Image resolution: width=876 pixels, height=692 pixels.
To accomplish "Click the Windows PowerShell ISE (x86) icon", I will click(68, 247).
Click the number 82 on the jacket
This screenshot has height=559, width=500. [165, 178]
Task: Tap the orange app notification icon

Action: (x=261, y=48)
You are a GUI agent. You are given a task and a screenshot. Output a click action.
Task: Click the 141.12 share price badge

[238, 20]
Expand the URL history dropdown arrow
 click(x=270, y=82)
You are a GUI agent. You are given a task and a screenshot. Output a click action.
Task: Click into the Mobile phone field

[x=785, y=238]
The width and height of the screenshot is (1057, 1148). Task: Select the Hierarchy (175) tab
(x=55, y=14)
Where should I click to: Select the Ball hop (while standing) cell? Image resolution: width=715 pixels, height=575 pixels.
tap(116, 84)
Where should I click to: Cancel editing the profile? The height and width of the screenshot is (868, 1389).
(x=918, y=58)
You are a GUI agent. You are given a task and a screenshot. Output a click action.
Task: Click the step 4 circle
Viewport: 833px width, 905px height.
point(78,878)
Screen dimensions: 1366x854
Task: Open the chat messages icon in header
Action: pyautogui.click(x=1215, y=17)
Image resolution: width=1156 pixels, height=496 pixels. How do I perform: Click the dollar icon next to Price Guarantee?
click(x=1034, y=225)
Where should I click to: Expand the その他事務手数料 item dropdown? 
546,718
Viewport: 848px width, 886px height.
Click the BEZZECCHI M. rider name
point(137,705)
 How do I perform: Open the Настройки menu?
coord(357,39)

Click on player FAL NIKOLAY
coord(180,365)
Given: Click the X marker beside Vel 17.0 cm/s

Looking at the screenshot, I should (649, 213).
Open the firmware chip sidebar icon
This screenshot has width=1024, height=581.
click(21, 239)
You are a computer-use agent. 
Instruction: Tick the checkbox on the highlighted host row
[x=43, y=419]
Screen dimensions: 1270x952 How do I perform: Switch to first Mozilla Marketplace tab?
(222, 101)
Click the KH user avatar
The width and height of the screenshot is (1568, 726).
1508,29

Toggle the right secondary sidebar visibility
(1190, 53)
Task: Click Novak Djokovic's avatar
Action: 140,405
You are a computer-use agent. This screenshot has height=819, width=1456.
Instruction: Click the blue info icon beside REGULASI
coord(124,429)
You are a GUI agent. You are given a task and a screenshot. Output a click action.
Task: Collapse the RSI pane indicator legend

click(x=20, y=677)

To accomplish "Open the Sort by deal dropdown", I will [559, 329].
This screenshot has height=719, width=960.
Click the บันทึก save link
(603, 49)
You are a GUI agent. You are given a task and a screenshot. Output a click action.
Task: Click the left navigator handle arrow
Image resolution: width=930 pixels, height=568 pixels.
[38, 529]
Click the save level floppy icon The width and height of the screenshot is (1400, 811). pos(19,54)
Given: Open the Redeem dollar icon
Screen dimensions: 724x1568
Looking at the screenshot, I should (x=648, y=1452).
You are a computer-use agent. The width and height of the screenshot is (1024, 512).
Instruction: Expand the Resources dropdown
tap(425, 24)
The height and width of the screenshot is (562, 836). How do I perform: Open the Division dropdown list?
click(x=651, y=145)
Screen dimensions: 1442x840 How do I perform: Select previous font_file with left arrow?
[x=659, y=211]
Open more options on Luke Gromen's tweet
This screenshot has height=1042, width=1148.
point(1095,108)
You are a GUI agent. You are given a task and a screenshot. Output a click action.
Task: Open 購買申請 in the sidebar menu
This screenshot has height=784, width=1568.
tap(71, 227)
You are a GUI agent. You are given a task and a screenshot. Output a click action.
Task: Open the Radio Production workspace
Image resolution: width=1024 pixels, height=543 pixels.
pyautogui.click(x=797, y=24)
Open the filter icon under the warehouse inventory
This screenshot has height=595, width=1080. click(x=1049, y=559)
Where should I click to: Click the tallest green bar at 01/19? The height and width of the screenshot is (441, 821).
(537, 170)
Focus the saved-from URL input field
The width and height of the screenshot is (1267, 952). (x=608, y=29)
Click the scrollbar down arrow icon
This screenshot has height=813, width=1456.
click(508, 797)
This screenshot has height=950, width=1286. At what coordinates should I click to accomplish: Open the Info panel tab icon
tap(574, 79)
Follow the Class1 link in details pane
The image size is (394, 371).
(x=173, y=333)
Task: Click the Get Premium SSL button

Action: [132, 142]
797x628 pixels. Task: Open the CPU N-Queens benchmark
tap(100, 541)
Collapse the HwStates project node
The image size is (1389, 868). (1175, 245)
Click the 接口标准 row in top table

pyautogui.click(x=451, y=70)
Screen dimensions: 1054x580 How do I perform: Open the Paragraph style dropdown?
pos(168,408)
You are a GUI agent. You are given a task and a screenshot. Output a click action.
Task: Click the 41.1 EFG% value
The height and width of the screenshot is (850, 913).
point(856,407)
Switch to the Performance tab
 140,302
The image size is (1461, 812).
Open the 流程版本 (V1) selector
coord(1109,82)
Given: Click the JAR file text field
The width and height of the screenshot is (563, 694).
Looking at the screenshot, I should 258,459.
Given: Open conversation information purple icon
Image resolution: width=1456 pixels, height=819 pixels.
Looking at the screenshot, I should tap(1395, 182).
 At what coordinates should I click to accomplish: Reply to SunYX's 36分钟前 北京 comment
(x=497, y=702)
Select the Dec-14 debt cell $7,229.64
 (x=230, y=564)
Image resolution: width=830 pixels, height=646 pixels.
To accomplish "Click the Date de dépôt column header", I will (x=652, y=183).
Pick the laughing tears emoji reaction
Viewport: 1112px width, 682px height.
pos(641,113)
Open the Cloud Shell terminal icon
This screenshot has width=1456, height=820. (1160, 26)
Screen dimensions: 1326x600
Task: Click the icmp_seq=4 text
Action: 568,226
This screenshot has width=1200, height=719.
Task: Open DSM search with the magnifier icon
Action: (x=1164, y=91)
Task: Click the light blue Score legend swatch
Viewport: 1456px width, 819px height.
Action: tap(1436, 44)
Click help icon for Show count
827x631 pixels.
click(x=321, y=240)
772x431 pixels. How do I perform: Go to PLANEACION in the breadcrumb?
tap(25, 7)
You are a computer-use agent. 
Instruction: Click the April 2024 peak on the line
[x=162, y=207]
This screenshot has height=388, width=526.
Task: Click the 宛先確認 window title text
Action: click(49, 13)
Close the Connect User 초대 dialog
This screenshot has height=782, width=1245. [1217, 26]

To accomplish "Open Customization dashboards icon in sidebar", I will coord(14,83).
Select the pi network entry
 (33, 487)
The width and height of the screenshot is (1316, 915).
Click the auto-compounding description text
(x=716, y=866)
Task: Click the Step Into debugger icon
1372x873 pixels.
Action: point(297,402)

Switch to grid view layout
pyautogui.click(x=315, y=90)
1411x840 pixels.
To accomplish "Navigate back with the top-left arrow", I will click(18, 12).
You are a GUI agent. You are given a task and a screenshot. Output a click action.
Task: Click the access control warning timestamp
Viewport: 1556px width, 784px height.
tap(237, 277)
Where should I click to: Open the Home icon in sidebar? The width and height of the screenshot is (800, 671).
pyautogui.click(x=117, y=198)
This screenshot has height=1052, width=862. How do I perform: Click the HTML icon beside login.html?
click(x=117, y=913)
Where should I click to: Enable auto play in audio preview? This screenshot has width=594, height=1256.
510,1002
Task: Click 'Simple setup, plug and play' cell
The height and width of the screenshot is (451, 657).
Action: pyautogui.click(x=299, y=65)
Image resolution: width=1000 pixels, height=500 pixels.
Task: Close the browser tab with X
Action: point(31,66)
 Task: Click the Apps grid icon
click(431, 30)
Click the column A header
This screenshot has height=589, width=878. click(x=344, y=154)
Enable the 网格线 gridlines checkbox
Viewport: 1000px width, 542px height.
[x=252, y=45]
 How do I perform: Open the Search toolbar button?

• • • • •

**Exercise**
Copy out, unchanged, the part of the rows above that opens with the line containing "Task: Click the Apps grid icon" and runs to the end of the rows.

**Complete answer**
 Task: Click the Apps grid icon
click(431, 30)
Click the column A header
This screenshot has height=589, width=878. click(x=344, y=154)
Enable the 网格线 gridlines checkbox
Viewport: 1000px width, 542px height.
[x=252, y=45]
 How do I perform: Open the Search toolbar button?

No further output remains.